> _Textauszug_
--------------------------------
# Upload-Applet



## Ozzy Ozborn (5. Oktober 2004)

Hi,

ich bin gerade an einer php-Seite mit mysql dran, wo er Benutzer auch die Möglichkeit haben soll, bis zu 5 Bilder hochzuladen. Das funktioniert auch, jedoch stört es mich, dass wenn man wieder auf die Formularseite zurückgeht, die Dateinamen nicht mehr in den input-File Feldern stehen (was ja auch nicht mehr erlaubt ist).
Deshalb suche ich jetzt nach einer anderen Lösung für die Dateien. Gibt es denn etwas in der Art wie bei ebay irgendwo zum Download oder dokumentiert? Bin nicht der größte Experte in Java. Wollte "einfach" ein Applet einbinden...

Vielen Dank im Voraus!


----------



## SonicBe@m (6. Oktober 2004)

Mt Aplets wirste da probleme bekommen.
--------------------------------
> _Aufgaben_
A) Prüfe, ob die folgenden Aussagen zum Thread über das Upload-Applet zutreffen, und antworte jeweils mit Ja oder Nein samt wörtlichem Beleg aus dem Thread: (i) Die Benutzer sollen bis zu fünf Bilder hochladen können. (ii) Das Hochladen funktioniert bisher nicht. (iii) Der Fragesteller hält sich für einen großen Java-Experten.
B) Schreib den Thread zum Upload-Applet im Anschluss an seinen letzten Satz weiter.
Die Zeilen spielen hierbei keine Rolle.

> _Inhalt des Datensatzes_
--------------------------------
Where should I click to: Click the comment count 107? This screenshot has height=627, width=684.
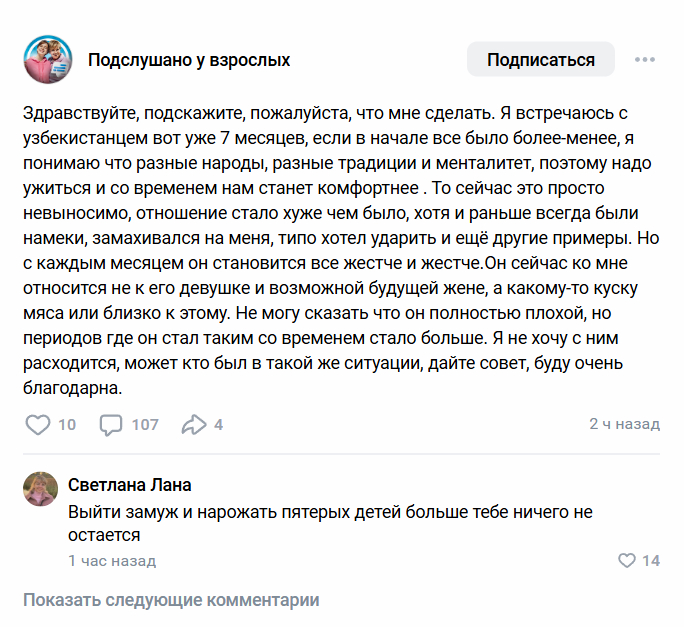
--------------------------------
> _Die Antworten_
A)
(i) Ja: „bis zu 5 Bilder hochzuladen“
(ii) Nein: „Das funktioniert auch“
(iii) Nein: „Bin nicht der größte Experte in Java.“

B)
Da Applets keine Rechte haben wirste den User fragen müssen ob er es gestattet das dein Applet auf seine Platte zugreifen darf
und ich denke nicht das das einer macht *g*


----------



## Ozzy Ozborn (6. Oktober 2004)

Also kann man das mit Java auch nicht machen; wie macht ebay das denn (falls Du da Ahnung hast), bzw. dieses JUpload?


----------



## SonicBe@m (6. Oktober 2004)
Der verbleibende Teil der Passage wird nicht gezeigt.